The subject court also cited a recent Appellate Second Dept. case, which held that "[i]n opposition, the plaintiff failed to raise a question of fact as to whether it, or any of its predecessors, revoked its election to accelerate the mortgage within six years from July 28, 2009. Contrary to the Supreme Court's determination, the plaintiff's execution of the February 2014 stipulation did not, in itself, constitute an affirmative act to revoke its election to accelerate since, inter alia, the stipulation, which discontinued the prior foreclosure action, was silent on the issue of revocation of the election to accelerate, and did not otherwise indicate that the plaintiff would accept installment payments from the appellant…."

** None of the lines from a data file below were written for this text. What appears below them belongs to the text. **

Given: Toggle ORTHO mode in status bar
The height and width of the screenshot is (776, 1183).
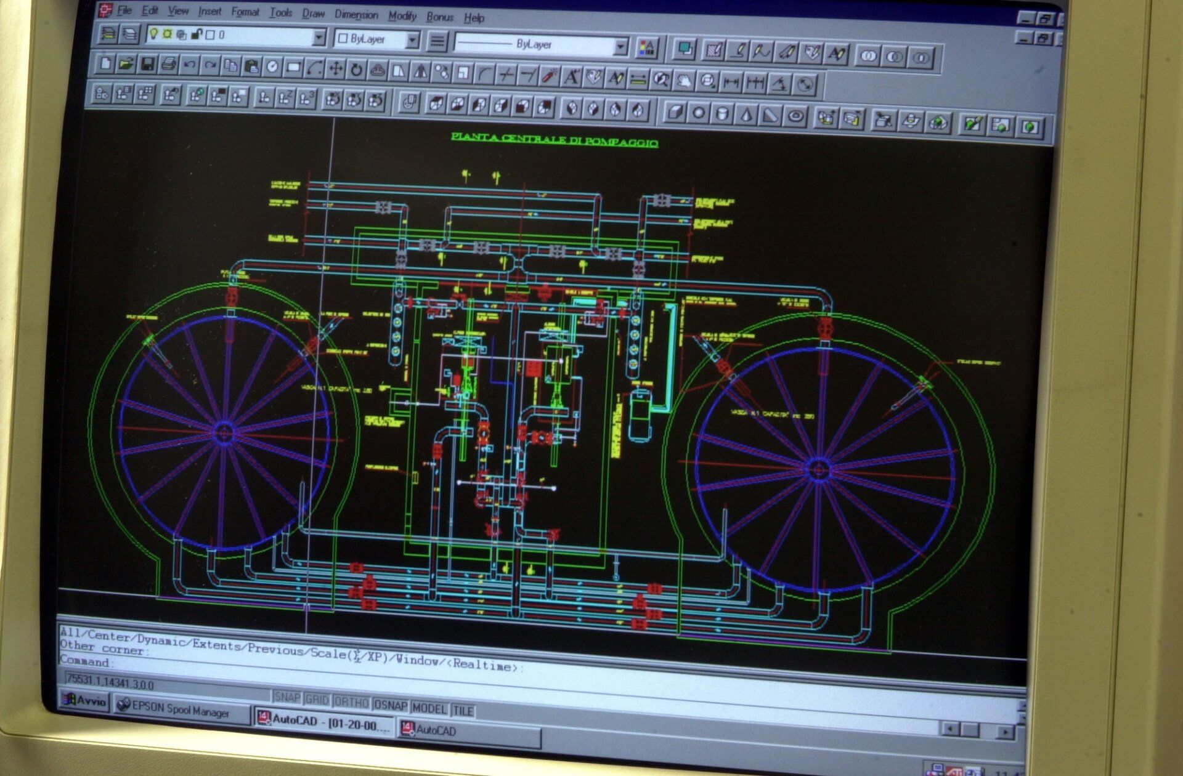Looking at the screenshot, I should tap(351, 702).
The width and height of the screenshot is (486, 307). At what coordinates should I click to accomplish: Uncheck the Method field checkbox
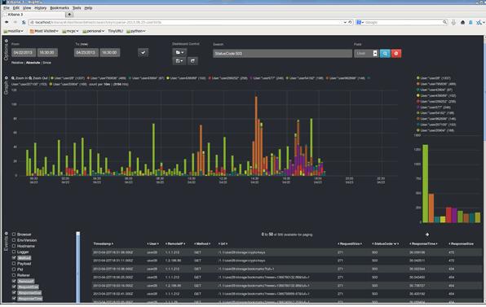tap(14, 257)
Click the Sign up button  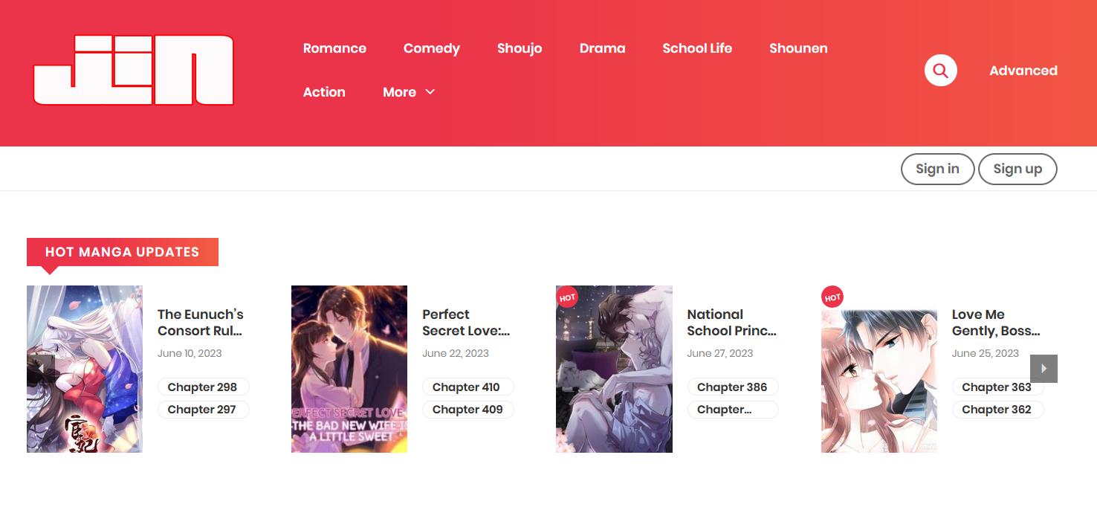1017,169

The court also cited the Appellate Division Second Dept. decisions in the matter of Freedom Mtge. Corp. v. Engel, HSBC Bank, N.A. v. Vaswani, and Milone v. US Bank National Association. Milone clearly articulated "the reasoning behind requiring clear and non-ambiguous deceleration notices." Milone held that just as acceleration notices "must be clear and unambiguous to be valid and enforceable," "de-acceleration notices must also be clear and unambiguous to be valid and enforceable."
The subject court concluded that although there has been some "inconsistency between the holdings of the (EDNY) and the Appellate Division Second Dep't, the most recent cases out of the Appellate Division Second Dep't, …clearly hold that a voluntary discontinuance of a foreclosure action, silent as to deceleration, with nothing more, does not constitute a valid deceleration of mortgage debt [and] [t]herefore, the action must be dismissed."
Wilmington Sav. Fund Soc'y v. Heampstead Prop. Ventures II LLC, Supreme Court, Nassau Co., Case No. 606272/19, decided Nov. 22, 2019, Capetola, J.
Scott E. Mollen is a partner at Herrick, Feinstein.